> Brief
Copy the passage from the search benchmark guide word for word, between "This guide shows" and "production port 8002)", inclusive.

** Begin Text section **

How to Benchmark Search Performance¶

This guide shows how to measure and analyze search performance in the Juddges App using the automated benchmark tool.

Prerequisites¶

Backend API running (development port 8004 or production port 8002)
Valid API key configured in environment or passed as argument
Docker (recommended) or Python 3.12+ with required dependencies

Quick Start¶

Using Docker (Recommended)¶

# Run with default queries and settings
scripts/run_benchmark.sh

# Run with custom backend URL
scripts/run_benchmark.sh --backend-url http://localhost:8002

# Run with more iterations for precise results
scripts/run_benchmark.sh --iterations 5 --output data/benchmark_results.json

Using Python Directly¶

# Install dependencies (only needed once)
pip install -r scripts/requirements.txt

# Run benchmark with default settings
python scripts/benchmark_search.py

# Run with custom configuration
python scripts/benchmark_search.py --backend-url http://localhost:8002 \
  --iterations 5 --output data/benchmark_results.json

Configuration Options¶

Option	Default	Description
`--backend-url`	`http://localhost:8004`	Backend API base URL
`--api-key`	`$BACKEND_API_KEY`	API authentication key
`--iterations`	`3`	Number of test runs per query
`--warmup`	`2`	Warmup queries to prime cache
`--queries-file`	Built-in queries	Custom JSON query file
`--output`	Console only	Save detailed JSON results

Custom Queries¶

Create a JSON file with custom test queries:

Detailed Format¶

[
  {
    "query": "umowa o pracę rozwiązanie",
    "category": "labor",
    "language": "pl"

** End Text section **
** Begin Record set **

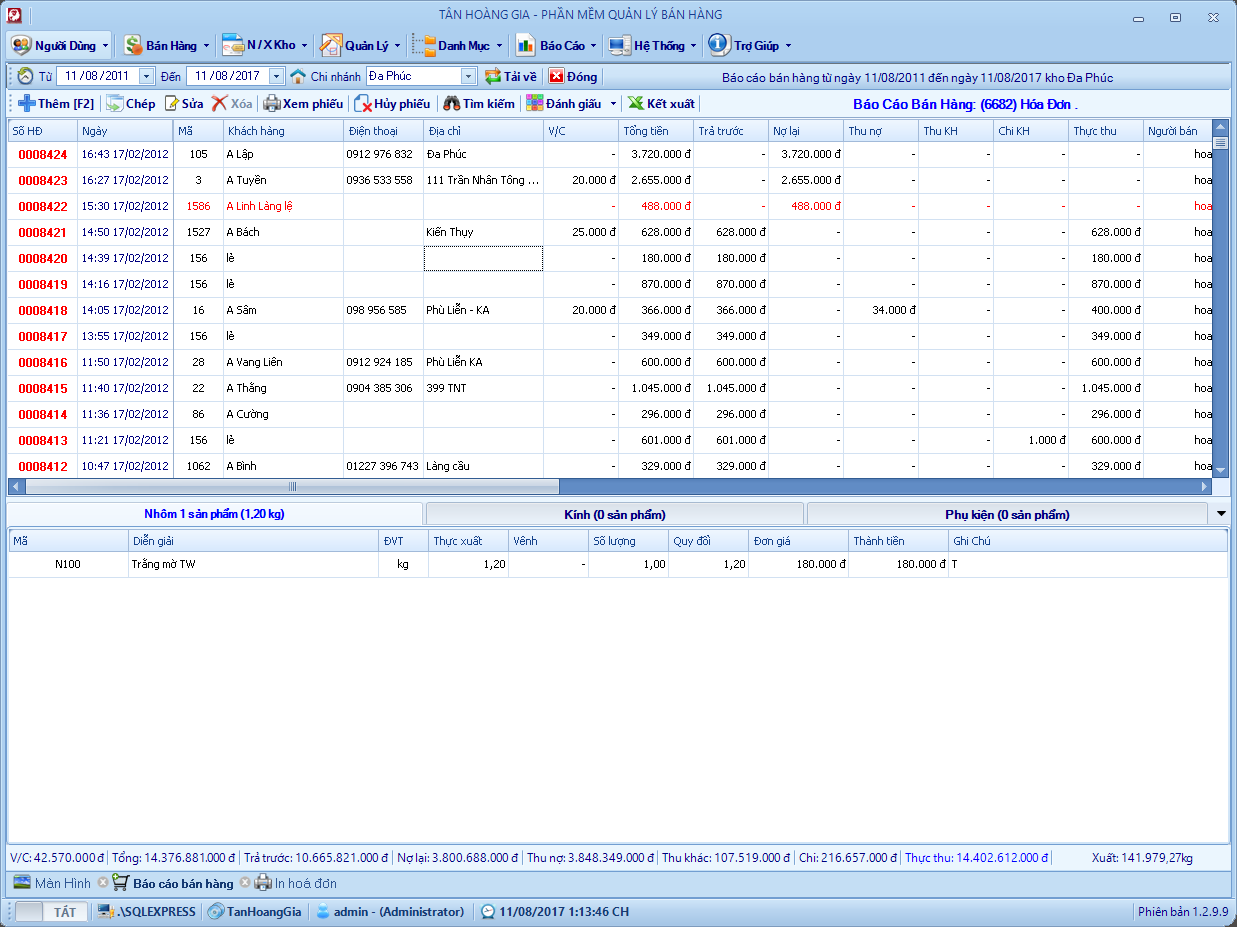Click the Đóng close button

pos(572,77)
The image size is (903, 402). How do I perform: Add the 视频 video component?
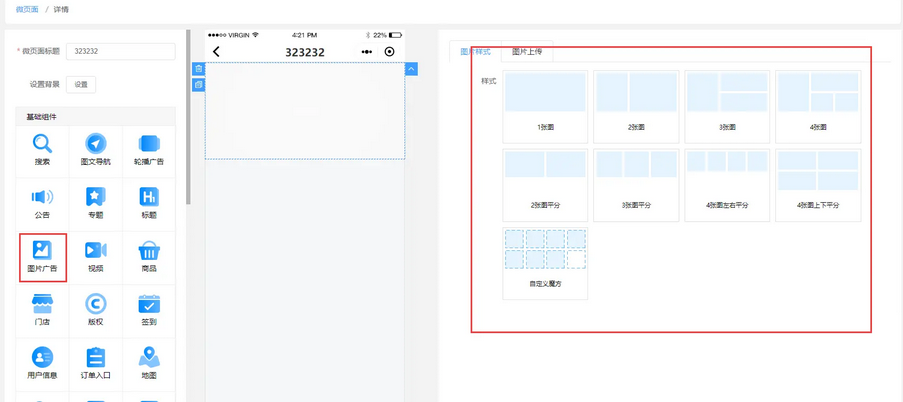[x=96, y=257]
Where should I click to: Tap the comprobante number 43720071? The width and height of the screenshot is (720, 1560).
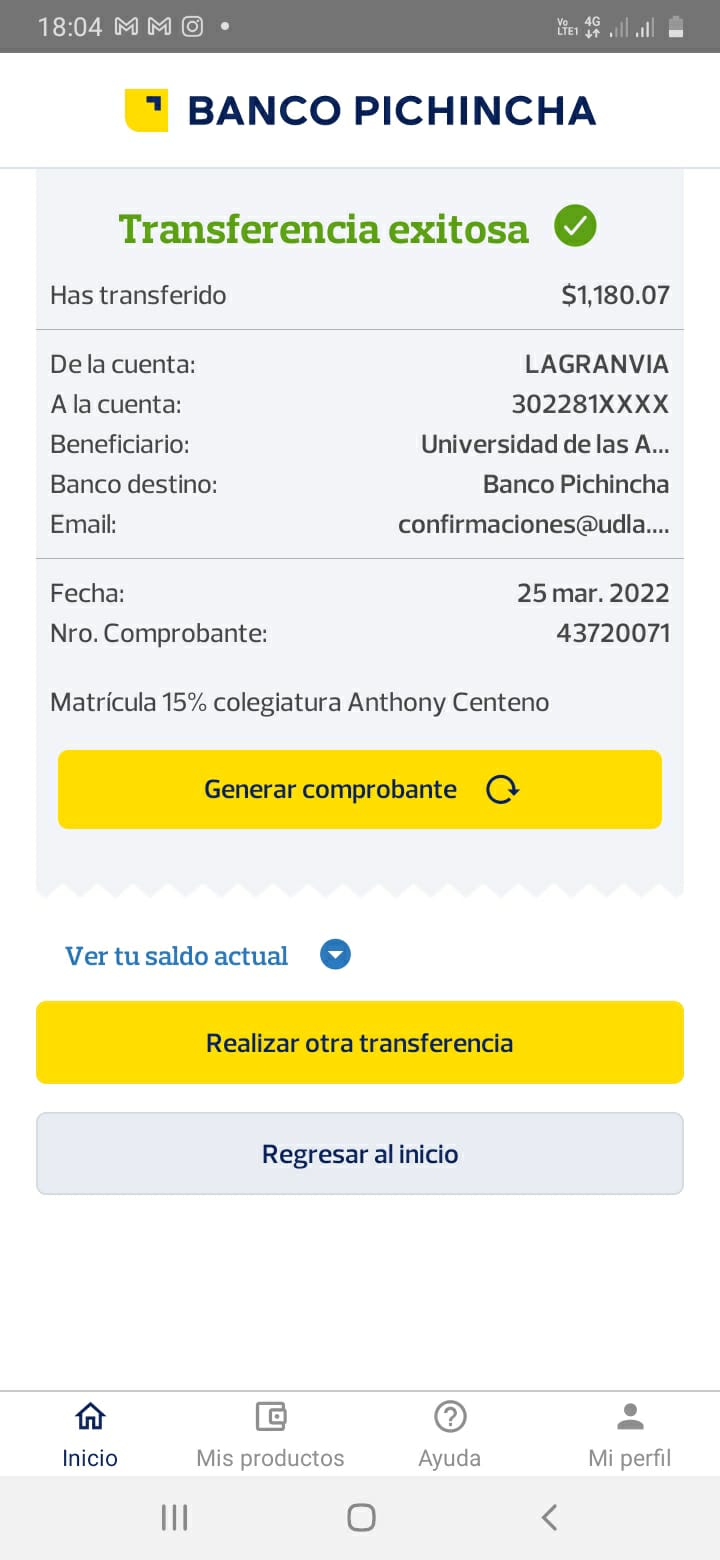pos(613,633)
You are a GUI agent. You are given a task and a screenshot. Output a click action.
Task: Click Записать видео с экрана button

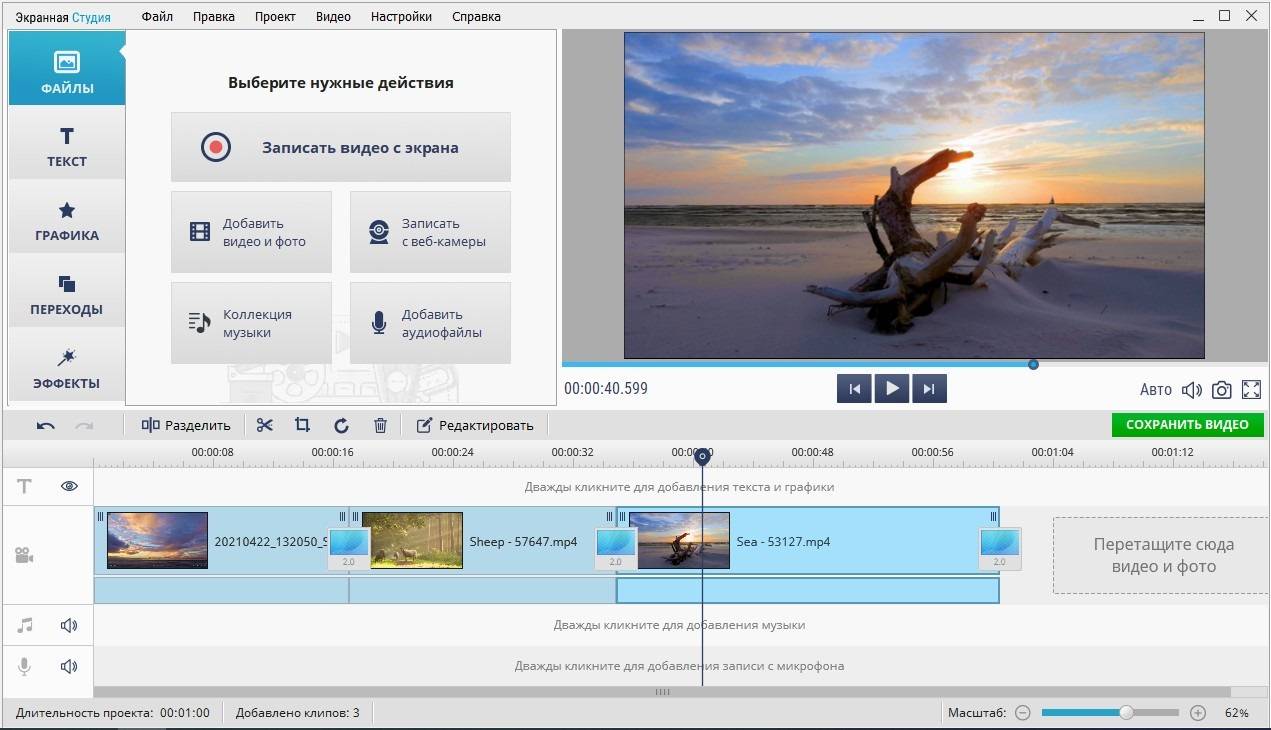pos(340,147)
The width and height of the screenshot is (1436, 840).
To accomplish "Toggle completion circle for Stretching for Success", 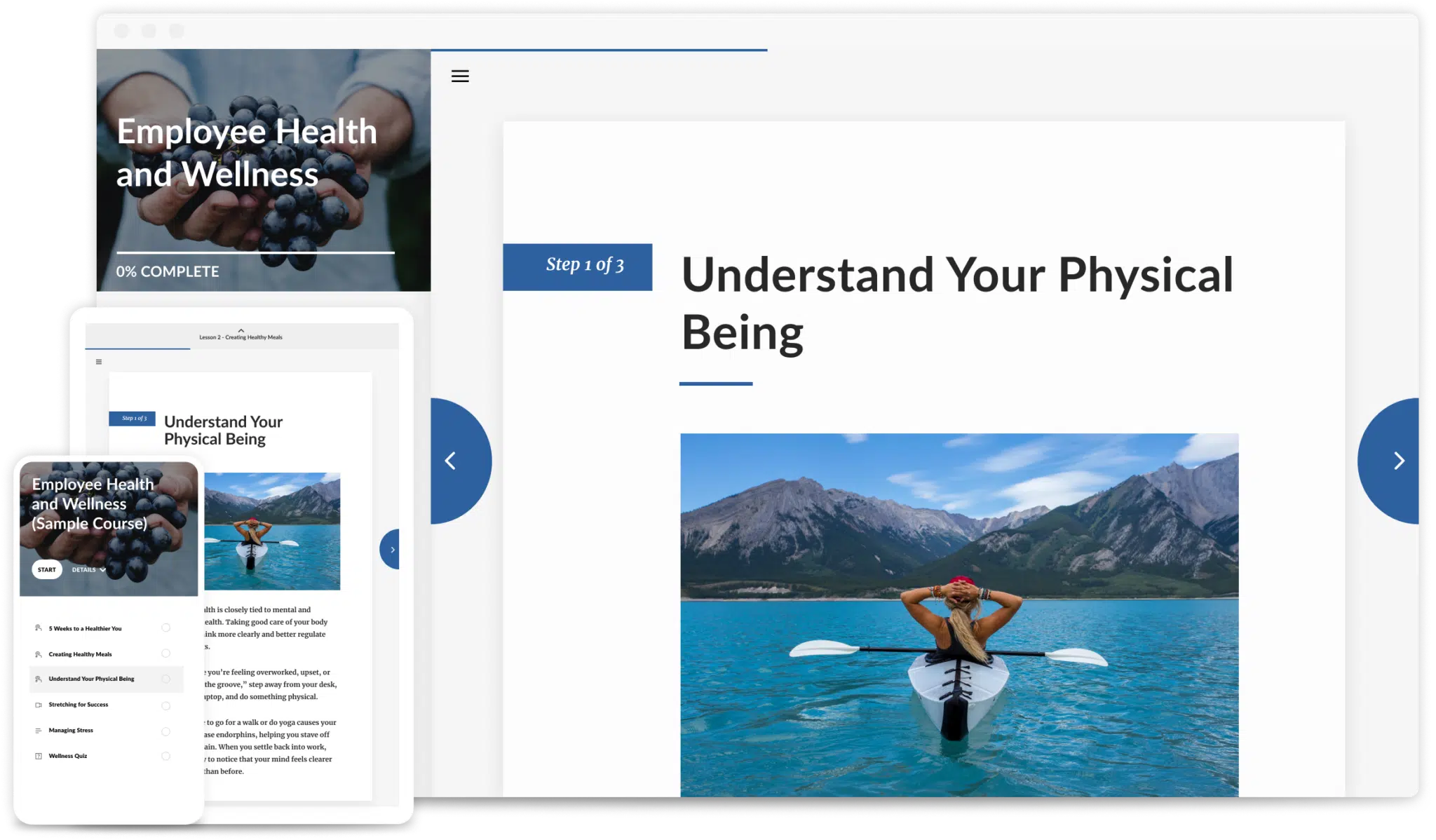I will (x=166, y=705).
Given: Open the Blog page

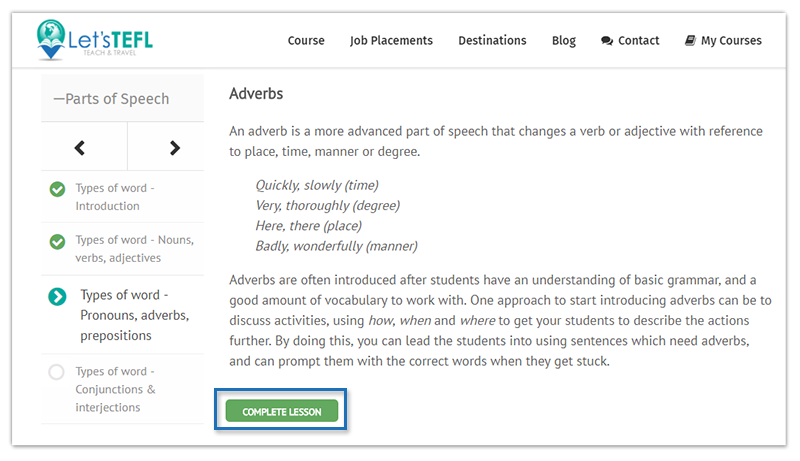Looking at the screenshot, I should [x=564, y=40].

** End Record set **

> Response to the exercise
This guide shows how to measure and analyze search performance in the Juddges App using the automated benchmark tool.

Prerequisites¶

Backend API running (development port 8004 or production port 8002)